SUPPLIED RECORDS:
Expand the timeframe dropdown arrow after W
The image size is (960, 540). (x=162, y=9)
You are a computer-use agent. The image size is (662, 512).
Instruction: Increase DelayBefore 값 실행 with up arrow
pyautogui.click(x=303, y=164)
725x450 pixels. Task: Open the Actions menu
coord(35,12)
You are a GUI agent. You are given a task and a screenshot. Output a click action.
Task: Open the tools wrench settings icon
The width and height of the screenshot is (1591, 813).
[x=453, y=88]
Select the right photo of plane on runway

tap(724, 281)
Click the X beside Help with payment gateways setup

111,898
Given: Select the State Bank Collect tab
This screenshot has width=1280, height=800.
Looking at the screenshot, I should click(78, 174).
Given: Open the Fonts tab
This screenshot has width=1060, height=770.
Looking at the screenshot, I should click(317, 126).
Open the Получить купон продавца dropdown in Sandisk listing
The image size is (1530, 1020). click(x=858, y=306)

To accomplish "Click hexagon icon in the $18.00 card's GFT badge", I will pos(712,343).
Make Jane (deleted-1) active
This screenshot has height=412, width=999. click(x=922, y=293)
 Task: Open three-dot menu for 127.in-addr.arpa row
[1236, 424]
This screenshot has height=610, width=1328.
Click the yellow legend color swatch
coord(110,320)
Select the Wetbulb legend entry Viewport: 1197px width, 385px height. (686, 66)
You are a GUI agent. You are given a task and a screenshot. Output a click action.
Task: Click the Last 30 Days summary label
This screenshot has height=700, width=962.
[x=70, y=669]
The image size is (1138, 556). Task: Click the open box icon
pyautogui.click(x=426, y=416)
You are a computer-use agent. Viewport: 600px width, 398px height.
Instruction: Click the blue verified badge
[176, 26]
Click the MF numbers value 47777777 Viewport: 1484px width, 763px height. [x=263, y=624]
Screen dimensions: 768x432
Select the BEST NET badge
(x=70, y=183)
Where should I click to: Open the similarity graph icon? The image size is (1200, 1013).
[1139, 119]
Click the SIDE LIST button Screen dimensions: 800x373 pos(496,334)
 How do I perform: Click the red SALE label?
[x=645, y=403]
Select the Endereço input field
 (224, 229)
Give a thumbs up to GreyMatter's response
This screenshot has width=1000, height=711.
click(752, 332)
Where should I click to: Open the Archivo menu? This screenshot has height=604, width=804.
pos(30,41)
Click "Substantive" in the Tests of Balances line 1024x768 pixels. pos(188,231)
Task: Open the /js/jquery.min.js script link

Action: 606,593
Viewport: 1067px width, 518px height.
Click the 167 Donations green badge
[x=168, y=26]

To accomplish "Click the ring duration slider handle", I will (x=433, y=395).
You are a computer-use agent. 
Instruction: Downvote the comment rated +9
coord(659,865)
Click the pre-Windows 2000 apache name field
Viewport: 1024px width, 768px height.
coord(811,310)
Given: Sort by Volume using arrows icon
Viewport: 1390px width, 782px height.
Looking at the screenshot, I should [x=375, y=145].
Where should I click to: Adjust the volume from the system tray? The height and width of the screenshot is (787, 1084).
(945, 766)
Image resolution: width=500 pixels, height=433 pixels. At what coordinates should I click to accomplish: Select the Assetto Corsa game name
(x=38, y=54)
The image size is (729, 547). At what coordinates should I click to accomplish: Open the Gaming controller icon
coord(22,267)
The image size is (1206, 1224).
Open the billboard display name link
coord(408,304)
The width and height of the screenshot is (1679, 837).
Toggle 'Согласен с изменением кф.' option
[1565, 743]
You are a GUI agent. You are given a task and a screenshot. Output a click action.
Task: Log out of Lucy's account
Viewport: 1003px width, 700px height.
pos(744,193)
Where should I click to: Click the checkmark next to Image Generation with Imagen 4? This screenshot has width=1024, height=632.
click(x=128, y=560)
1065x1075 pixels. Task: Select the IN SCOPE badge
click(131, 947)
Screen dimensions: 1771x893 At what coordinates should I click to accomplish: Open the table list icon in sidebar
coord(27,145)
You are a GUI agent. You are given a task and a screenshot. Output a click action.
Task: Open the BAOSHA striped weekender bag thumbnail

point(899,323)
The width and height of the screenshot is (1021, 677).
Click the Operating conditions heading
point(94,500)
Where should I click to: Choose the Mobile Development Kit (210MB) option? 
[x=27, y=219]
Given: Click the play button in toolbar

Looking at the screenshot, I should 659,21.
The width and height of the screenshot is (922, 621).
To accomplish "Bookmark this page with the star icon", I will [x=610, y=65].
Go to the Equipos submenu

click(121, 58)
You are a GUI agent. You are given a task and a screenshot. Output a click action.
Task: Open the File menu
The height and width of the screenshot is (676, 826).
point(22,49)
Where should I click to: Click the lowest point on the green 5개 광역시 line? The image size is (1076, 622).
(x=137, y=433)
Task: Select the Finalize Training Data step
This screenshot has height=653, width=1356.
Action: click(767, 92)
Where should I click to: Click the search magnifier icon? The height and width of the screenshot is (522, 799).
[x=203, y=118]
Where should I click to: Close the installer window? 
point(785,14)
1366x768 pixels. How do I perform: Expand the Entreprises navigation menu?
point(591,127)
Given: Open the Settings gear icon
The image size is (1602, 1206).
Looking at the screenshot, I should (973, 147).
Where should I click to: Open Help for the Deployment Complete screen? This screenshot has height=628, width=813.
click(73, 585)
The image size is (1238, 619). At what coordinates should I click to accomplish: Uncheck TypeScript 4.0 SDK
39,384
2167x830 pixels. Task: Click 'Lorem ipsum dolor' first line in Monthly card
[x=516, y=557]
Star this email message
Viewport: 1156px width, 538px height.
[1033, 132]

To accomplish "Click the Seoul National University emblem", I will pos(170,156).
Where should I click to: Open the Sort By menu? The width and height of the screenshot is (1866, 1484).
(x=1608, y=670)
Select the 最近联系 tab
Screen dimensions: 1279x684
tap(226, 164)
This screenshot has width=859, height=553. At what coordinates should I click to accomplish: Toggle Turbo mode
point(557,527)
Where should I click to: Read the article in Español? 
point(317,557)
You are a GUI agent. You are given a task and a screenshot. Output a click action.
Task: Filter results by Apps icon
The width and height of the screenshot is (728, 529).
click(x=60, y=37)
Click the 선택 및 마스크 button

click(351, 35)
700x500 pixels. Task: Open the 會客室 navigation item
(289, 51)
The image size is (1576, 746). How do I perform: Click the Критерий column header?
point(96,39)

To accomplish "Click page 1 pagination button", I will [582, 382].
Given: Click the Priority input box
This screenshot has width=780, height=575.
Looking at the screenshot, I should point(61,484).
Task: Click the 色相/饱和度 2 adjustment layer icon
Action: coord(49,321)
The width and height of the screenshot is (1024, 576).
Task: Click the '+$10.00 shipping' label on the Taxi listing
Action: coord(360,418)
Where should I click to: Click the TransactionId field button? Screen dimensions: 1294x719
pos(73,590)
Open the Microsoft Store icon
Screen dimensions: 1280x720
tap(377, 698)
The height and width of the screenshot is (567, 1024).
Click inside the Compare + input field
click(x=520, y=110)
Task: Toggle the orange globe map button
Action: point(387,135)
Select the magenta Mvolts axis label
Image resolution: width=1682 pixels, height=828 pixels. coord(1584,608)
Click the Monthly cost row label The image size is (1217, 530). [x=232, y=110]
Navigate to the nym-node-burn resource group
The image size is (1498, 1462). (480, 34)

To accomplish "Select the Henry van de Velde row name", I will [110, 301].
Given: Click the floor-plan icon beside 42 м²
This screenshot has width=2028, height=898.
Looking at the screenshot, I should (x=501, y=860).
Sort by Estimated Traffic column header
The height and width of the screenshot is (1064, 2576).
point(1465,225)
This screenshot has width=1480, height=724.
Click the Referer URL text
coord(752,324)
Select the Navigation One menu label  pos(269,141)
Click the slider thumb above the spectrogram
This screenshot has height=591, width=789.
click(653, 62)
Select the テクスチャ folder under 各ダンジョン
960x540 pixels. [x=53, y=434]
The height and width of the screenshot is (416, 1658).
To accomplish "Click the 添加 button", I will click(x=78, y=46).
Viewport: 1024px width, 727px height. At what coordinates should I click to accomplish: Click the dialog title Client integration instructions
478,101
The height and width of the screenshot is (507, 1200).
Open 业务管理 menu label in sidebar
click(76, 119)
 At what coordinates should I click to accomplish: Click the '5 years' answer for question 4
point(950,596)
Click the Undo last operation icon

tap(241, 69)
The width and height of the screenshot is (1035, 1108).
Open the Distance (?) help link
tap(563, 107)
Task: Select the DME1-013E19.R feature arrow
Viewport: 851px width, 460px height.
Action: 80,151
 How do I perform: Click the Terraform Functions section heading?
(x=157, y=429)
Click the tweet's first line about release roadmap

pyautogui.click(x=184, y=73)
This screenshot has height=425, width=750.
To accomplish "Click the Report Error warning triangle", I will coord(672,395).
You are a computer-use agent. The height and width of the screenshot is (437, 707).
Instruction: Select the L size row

PROBLEM REQUIREMENTS: Where the listing above has a line with "Open 业务管理 menu label in sidebar", start there, and output every line exactly through the line with "The width and height of the screenshot is (1035, 1108).", which is also included.

REPLY:
Open 业务管理 menu label in sidebar
click(76, 119)
 At what coordinates should I click to accomplish: Click the '5 years' answer for question 4
point(950,596)
Click the Undo last operation icon

tap(241, 69)
The width and height of the screenshot is (1035, 1108).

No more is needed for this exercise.